New Caledonia's Congress has endorsed, for the first time, a new "flexible" tax on sugar products.
The tax, in its initial stages, targets a first list of sugary food products.
During the Congress session on 21 November in Nouméa, the Bill was approved by 32 members with another 20 opposing the text.
The mover of the Bill, pro-independence politician Gilbert Tyuienon, is also the minister in charge of taxation within New Caledonia's bipartisan government.
Defending the Bill, he said the idea of taxation on sugary products had been discussed since 2015 and that, since, there had been much consultation with stakeholders in order to fine-tune the implementation.
This has led to the tax applying now to both imported and locally-made products containing a significant sugar component, with varying rates according to the percentage of sugar contained in the product.
The most targeted products in the list are sugary soft drinks, ice-creams, confectionery, chocolate, but also sauces, cereals, biscuits, bakery and pastry items, all with different taxation rates.

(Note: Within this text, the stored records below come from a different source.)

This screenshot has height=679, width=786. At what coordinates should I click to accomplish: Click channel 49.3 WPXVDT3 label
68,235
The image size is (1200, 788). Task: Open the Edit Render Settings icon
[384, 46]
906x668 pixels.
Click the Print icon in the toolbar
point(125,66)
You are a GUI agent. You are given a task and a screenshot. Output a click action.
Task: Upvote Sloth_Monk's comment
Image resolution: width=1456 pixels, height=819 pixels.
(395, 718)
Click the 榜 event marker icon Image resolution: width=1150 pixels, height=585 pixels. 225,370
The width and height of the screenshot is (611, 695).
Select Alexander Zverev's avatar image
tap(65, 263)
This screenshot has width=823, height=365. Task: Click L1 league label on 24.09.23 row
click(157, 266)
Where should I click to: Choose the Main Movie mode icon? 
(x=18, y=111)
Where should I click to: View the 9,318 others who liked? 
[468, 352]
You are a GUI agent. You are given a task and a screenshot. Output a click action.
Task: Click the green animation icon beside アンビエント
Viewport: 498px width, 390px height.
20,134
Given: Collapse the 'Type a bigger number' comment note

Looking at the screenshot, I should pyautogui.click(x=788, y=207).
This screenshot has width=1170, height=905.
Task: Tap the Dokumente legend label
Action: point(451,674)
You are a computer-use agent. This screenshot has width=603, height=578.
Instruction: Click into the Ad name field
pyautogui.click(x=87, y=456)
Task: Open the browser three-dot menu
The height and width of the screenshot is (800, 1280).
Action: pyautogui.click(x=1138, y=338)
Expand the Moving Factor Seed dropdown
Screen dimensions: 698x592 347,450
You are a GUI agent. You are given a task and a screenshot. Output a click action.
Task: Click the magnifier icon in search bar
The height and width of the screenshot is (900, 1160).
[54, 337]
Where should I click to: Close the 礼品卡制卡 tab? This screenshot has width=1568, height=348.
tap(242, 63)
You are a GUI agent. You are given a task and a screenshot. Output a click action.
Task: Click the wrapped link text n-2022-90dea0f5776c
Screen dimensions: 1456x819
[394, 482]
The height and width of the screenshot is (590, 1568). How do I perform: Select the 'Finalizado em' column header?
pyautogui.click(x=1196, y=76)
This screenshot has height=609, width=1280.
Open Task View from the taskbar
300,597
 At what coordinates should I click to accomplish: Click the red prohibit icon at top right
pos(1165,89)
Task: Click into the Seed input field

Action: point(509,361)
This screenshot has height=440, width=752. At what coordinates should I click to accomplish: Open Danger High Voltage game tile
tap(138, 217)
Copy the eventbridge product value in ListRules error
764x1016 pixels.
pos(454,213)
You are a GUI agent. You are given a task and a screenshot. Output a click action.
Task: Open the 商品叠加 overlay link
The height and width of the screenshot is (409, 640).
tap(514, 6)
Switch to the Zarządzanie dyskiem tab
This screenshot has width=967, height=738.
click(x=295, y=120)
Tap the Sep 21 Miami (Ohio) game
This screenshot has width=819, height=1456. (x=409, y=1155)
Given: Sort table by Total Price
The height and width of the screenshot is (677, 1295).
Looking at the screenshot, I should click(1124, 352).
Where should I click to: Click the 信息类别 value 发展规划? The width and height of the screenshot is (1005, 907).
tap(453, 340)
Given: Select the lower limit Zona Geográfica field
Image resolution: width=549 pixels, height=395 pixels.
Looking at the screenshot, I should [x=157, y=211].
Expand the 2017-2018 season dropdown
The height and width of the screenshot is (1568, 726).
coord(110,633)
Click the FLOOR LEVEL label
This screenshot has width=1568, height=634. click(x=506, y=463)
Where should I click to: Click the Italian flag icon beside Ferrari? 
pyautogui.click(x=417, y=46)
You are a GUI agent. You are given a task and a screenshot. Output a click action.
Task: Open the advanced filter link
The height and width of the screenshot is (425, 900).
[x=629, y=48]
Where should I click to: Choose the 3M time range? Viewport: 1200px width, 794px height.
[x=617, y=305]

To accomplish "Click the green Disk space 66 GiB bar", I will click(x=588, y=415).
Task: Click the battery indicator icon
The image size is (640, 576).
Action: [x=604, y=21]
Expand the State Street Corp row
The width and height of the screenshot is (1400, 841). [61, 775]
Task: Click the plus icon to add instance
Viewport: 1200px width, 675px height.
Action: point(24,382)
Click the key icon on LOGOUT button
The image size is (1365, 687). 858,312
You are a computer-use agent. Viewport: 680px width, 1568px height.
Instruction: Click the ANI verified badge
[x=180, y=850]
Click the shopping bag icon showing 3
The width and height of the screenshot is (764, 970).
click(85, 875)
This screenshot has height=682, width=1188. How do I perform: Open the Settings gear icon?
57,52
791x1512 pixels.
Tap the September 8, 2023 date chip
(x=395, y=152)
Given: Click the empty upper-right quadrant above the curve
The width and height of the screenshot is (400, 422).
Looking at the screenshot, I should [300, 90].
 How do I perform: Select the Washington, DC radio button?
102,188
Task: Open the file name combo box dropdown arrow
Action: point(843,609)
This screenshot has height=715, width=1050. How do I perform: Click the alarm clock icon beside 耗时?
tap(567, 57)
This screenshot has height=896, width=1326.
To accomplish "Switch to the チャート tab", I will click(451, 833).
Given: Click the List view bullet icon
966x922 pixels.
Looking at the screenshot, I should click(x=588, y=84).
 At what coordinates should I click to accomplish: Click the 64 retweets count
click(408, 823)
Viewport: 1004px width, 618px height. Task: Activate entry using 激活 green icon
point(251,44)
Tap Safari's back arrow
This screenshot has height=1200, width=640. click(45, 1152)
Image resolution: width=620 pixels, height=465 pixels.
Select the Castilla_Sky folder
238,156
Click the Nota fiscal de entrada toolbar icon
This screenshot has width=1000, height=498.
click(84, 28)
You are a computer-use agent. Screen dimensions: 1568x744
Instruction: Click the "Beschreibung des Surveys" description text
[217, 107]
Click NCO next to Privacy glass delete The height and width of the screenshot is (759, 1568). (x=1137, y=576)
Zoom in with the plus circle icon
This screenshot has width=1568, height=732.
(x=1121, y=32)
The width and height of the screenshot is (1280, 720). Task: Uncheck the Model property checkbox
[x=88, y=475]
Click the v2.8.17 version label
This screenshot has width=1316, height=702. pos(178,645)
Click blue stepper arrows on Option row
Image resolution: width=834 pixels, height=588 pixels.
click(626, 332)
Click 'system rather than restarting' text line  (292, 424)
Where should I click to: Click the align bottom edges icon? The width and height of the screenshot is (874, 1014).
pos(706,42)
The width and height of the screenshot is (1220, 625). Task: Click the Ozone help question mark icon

It applies at the following rates: 20 French Pacific Francs (CFP, 0.18 US dollars) per kilogram or litre for items containing 5 to 9.99 percent of sugar, 40 French Pacific Francs (CFP, 0.36 US dollars) per kilogram or litre for items containing 10 to 29.99 percent of sugar, 60 French Pacific Francs (CFP, 0.55 US dollars) per kilogram or litre for items containing 30 to 39.99 percent of sugar and 85 French Pacific Francs (CFP, 0.77 US dollars) per kilogram or litre for items containing over 40 percent of sugar.
The new tax, described as "flexible", is supposed to offer a response to alarming statistics, which reveal that about two thirds of New Caledonia's 270,000-strong population is overweight and that eleven percent suffer from diabetes.
The situation also has a significant impact on New Caledonia's public health and cost of medical care.
The revenue expected to be generated by the new tax is estimated by the government to some three billion French Pacific Francs (US$27.5 million).
These new financial resources would be re-directed towards financing projects focusing on prevention and public awareness of the dangers related to high consumption of sugary products.